Rey Arturo: La leyenda de Excalibur no recuerda, en algunos pasajes, que detrás hay un director de gran calibre. Desgraciadamente, Guy Richie ha conseguido lo que nunca suele suceder con su cine: Alcanzar cierta irrelevancia. Partiendo de un guión excesivo y de una versión loca en exceso de la historia del Rey Arturo, el resultado es una superproducción demasiado ruidosa y atropellada en su desarrollo. Y es que tenemos la constante impresión de que gran parte del metraje se quedaba en la sala de edición, lo cual agradecemos profundamente.

Las dos horas de duración de Rey Arturo: La leyenda de Excalibur quedan dramáticamente marcadas por el segundo plano de su metraje. En el mismo nos encontramos a un elefante de 300 metros destruyendo Camelot.
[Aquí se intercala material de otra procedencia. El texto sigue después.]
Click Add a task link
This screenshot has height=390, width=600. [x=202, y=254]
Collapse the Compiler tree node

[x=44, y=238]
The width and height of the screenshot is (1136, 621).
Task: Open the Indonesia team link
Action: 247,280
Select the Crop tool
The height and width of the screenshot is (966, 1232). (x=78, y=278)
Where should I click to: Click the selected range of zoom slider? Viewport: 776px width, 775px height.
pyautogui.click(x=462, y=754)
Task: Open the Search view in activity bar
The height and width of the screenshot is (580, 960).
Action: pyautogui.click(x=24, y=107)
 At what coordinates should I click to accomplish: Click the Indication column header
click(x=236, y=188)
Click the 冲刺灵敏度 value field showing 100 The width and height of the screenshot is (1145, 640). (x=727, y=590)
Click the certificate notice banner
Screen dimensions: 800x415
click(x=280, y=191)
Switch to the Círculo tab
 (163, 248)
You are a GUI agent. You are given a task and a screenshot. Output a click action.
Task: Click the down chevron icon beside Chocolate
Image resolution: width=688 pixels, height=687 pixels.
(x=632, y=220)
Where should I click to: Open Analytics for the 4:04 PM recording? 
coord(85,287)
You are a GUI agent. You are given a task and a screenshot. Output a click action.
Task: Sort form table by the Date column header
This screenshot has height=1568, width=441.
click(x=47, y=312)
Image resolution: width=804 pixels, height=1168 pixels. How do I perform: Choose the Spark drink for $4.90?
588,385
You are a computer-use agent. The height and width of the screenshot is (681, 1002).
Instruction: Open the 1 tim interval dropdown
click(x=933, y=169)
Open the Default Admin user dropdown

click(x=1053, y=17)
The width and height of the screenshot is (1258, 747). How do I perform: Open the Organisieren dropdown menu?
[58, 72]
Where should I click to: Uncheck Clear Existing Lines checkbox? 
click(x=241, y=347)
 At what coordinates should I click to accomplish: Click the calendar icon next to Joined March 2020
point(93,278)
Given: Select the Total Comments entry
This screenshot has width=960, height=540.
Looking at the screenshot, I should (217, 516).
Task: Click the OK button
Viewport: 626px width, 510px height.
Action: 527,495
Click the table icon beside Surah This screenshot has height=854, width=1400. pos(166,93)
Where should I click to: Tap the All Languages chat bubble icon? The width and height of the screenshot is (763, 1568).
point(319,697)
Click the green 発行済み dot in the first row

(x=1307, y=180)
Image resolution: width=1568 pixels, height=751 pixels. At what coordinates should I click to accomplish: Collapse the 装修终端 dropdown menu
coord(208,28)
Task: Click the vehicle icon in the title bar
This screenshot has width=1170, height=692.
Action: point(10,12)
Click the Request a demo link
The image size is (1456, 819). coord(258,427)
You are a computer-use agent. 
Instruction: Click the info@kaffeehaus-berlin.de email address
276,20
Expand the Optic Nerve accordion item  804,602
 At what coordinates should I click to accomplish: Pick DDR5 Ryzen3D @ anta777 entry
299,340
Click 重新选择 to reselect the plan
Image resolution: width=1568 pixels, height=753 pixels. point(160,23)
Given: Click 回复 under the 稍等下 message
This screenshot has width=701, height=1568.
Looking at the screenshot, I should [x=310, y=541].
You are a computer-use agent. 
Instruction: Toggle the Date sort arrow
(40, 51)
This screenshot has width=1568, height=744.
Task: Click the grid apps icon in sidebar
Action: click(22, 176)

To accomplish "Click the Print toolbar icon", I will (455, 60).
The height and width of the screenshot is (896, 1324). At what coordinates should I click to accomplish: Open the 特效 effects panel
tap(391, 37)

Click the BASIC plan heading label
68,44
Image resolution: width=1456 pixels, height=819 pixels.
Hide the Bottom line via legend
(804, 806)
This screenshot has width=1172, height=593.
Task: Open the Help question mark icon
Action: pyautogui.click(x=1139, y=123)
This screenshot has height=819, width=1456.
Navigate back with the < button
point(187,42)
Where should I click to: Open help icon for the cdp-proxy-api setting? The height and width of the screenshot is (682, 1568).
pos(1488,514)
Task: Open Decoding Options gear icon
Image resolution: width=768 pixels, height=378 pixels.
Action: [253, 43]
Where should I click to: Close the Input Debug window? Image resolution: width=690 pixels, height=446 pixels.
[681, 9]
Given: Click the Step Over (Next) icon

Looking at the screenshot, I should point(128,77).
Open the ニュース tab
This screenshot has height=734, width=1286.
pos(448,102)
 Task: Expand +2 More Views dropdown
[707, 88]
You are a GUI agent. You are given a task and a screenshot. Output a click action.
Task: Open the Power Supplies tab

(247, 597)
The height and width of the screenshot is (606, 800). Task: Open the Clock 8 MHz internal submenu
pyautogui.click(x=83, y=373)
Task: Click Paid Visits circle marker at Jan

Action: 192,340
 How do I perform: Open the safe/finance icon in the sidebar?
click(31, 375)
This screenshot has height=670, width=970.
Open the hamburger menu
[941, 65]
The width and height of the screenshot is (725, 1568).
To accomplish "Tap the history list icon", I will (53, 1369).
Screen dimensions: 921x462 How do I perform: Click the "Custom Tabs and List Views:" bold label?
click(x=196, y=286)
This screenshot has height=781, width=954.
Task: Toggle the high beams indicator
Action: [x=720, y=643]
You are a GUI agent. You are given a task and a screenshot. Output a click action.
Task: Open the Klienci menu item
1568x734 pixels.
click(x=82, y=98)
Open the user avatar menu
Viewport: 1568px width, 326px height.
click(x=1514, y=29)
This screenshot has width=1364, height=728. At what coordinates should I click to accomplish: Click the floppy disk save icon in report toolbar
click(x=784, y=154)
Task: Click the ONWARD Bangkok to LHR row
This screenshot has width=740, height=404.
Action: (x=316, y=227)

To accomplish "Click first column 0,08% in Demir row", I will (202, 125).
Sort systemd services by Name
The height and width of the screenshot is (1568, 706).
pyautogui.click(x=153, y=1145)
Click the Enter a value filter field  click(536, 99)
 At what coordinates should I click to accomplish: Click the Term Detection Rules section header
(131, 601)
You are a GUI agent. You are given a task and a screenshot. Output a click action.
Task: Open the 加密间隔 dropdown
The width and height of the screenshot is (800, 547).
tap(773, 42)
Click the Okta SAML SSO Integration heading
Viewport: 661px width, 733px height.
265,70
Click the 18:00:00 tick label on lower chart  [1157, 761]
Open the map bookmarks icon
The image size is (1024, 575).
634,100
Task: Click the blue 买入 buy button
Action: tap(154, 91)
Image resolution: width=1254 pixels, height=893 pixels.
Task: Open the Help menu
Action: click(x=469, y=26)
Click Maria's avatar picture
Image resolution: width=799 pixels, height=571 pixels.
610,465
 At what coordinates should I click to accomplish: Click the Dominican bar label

La secuencia que sigue funciona como declaración de intenciones y listón para lo que nos encontraremos. Y es que la cinta sirve como divertimento veraniego si es que somos capaces de apagar nuestro cerebro y afrontar la proyección desprejuiciados.

Ruido, dinero y efectos visuales no son necesarios para construir un taquillazo. El público no deja de demostrar que pide un empleo adecuado de los tres elementos para dar su visto bueno. Parece que todavía hay quien no se ha dado cuenta que una mirada de Jude Law (sigue en estado de gracia tras The Young Pope) aporta mucho más que una serpiente gigante. Esperemos que Guy Ritchie haya tomado nota y que Rey Arturo: La leyenda de Excalibur le sirva como lección.